- [Task item A]:
In the humor column about celebrities' childhood Halloween antics, what reasons does the young Rupert Murdoch give for refusing to make prank phone calls? Answer in one to three sentences.
- [Task item B]:
Extend the humor column about celebrities' childhood Halloween antics beyond its final sentence.

- [Document segment]:
-------

Celebrities: Their Childhood Halloween Antics
by Danny Tyree
My seven-year-old son Gideon has a year-round obsession with Halloween, and I sometimes wonder how that will manifest itself in adulthood.
Of course, there’s also the flip side. How did today’s movers and shakers behave back in their younger days when they were MOVING apples in a tub and SHAKING plastic skeletons? My well-placed spies tell me this is how it went for the following celebrities:
President Barack Obama: “Trick or…hold on, waiting for the ol’ teleprompter to boot up…TREAT!”
Fred Phelps, leader of Westboro Baptist Church: “No, I’m not crying because I’m scared of the cemetery. I’m just sad because of all the funerals I missed. And I’m frustrated that gullible people buy all this ‘Bride of Frankenstein’ jazz. She was just to throw us off the trail! Something tells me that the Monster was a little light in the…well, not the loafers, but whatever those clodhopper boots are!”
Congresswoman Michele Bachmann: “No! Please don’t x-ray my candy at the hospital, Daddy. I have good anecdotal evidence that it causes mental retardation.”
Russian Prime Minister Vladimir Putin: “I feel deeply honored to receive the Best Costume award. This award IS effective for a lifetime, isn’t it?”
Facebook co-creator Mark Zuckerberg: “Golly, Mr. and Mrs. Smith, you host the best Halloween parties in town. I feel so comfortable hobnobbing with friends at them. Everyone raves about them. Next year, why don’t you change things completely?”
Tiger Woods: “Split my candy with my cousin? THAT’LL be the day, when I hand over half of everything to somebody else.”
Rick Perry: “I refuse to wear a hand-me-down costume. That’s not how we do things in Texas. I’m not going to debate this, Mom. Or not very well, anyway.”
Rupert Murdoch: “No, I’m not going to make any prank phone calls. It’s tacky, it interferes with people’s peace and quiet and I need the phone to eavesdrop on the dog catcher.”

-------

- [Information supplied]:

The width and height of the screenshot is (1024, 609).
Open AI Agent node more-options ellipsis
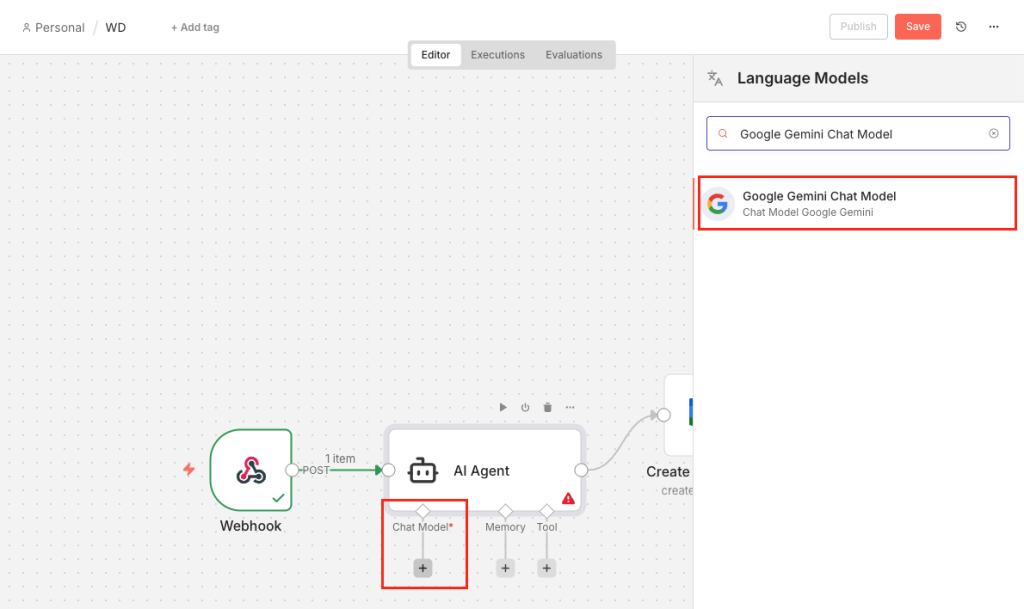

-------

- [Result A]:
He says prank calls are tacky and disturb people's peace and quiet. He also says he needs the phone to eavesdrop on the dog catcher.

- [Result B]:
Herman Cain (having the same bad luck as Charlie Brown): “I got a ROCK. But with some hard work and business savvy, I can turn that rock into a restaurant franchise. Good thing, too– because I’ll really work up an APPETITE after a morning’s exertion like that.”
Arnold Schwarzenegger: “Princesses, uh huh. Cowgirls, okay. Don’t any of the girls in second grade know how to wear a MAID costume?”
Lady Gaga: “I started out wearing a Princess Leia costume made of Oscar Meyer Lunchables; but I forgot about the neighbors’ dogs, so I’m going as Lady Godiva instead.”
Speaker of the House John Boehner: “Will you teachers quit yelling, ‘It’s the Great Pumpkin, Charlie Brown!’? I’ll bet even Dracula would’ve gone for a healthy tan if it wasn’t, you know, fatal.”
Sarah Palin: “So he was just a hairy dude instead of a werewolf? And here I’ve blown a year’s allowance on silver bullets.”
Mitt Romney: “Uh, no ma’am, I wasn’t at the head of the line. But everyone KNOWS it’s my turn.”
Attorney General Eric Holder: “Halloween? I didn’t know anything about Halloween. Why didn’t someone send me a memo?”
Happy Halloween! In the haunting words of the adolescent version of Treasury Secretary Timothy Geithner: “Better not toilet paper the trees, fellows. I’ve got a feeling EVERYTHING’S going into the toilet.”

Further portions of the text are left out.